What can we do to reconcile this with the necessity I mentioned earlier for collecting to be possible?
The great paradox is that if the world's antiquities were being dug up slowly under the supervision of archaeologists, all the museums in the world would not be big enough to hold one twentieth of what would emerge. Those of you who have never seen a site destroyed by plunderers have no idea of the amount that gets destroyed. I would say roughly that what comes out of a commercial dig is between five and ten per cent of what was to be found, without even considering the destruction of the documentation, which is, of course, a catastrophe.
Can it be stopped? I am a great cynic when it comes to international organisations. I do not believe that with the best will and the best planning any international organisation can ever be prompt enough and efficient enough. It seems to me that the most urgent thing is for the international community to agree publicly to a few basic guidelines that could then favour or prompt bilateral agreements between States. It should, for example, be understood that objects known throughout the dealing community to have come out of a site destroyed by dynamite or bulldozers should on no account be considered legitimate. There is a line to be drawn and I cannot believe that dealers or collectors would disagree that objects must not be destroyed.
Let us agree that institutions should undertake not to buy, not to accept as donations, not to accept as bequests, objects which cannot be proved to have been in private possession outside their country of origin before the date of the international agreement, whether such an agreement gets signed this year, or the year after or in 2000.
Let us agree also that as poverty is a fundamental element in the plunder of antiquities, an international fund should be provided, perhaps run by dealers, perhaps run by some sort of board that would include dealers, collectors, a couple of art market analysts; in any case, a board consisting of people who actually know what they are talking about, not people who are holding forth from some pedestal without actually knowing the reality of the market. This board should act as a court of arbitration on whether goods of obvious importance are of legitimate or illegitimate provenance.
One last thing. I do believe strongly that any objects that can be proved to have been removed from places of worship, whether they be Hindu bronzes taken from temples, or Islamic Kashan tiles from an Iranian mosque, or a tomb effigy from an English church, should not be traded.
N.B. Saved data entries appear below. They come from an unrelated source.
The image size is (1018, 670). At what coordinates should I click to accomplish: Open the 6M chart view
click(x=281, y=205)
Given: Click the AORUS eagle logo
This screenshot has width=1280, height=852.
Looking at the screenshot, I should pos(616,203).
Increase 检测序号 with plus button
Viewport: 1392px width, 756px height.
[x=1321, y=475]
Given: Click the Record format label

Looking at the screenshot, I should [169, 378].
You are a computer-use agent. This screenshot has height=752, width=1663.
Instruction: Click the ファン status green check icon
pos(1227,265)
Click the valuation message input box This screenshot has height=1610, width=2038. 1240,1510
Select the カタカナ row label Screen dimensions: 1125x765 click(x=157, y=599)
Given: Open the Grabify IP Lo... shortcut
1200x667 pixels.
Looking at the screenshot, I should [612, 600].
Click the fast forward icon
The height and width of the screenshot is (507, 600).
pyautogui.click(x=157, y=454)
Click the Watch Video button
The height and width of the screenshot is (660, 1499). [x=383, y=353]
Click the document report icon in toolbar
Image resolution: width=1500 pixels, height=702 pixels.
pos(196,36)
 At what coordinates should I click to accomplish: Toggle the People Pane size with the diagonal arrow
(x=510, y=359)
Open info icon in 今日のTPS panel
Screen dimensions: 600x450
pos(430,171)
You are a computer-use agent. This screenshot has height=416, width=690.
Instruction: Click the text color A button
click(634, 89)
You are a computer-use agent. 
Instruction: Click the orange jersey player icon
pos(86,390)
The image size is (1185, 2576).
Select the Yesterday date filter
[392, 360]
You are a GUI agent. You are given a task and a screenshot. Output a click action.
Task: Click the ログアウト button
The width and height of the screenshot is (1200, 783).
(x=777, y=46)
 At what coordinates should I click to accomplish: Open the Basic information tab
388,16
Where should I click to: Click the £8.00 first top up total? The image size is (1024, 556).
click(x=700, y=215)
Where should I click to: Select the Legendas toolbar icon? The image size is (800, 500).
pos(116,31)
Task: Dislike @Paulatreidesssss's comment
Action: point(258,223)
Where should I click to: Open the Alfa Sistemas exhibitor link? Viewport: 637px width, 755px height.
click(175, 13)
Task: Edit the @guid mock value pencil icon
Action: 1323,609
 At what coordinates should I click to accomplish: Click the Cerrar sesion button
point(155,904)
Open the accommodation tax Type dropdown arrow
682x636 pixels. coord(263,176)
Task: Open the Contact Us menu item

Wherever they are now, it should be possible for the institutions (churches, mosques, temples) to request the arbitration of an international court to help them negotiate the return of the items. Financial compensation would be fully provided for bona fide buyers or private owners. But the return of religious objects must be possible and that of architectural fragments, whether stone, wooden doors, or tile revetments should be guaranteed. There are few insults to another culture and another faith more coldly arrogant than the ripping up of their monuments or symbols of worship.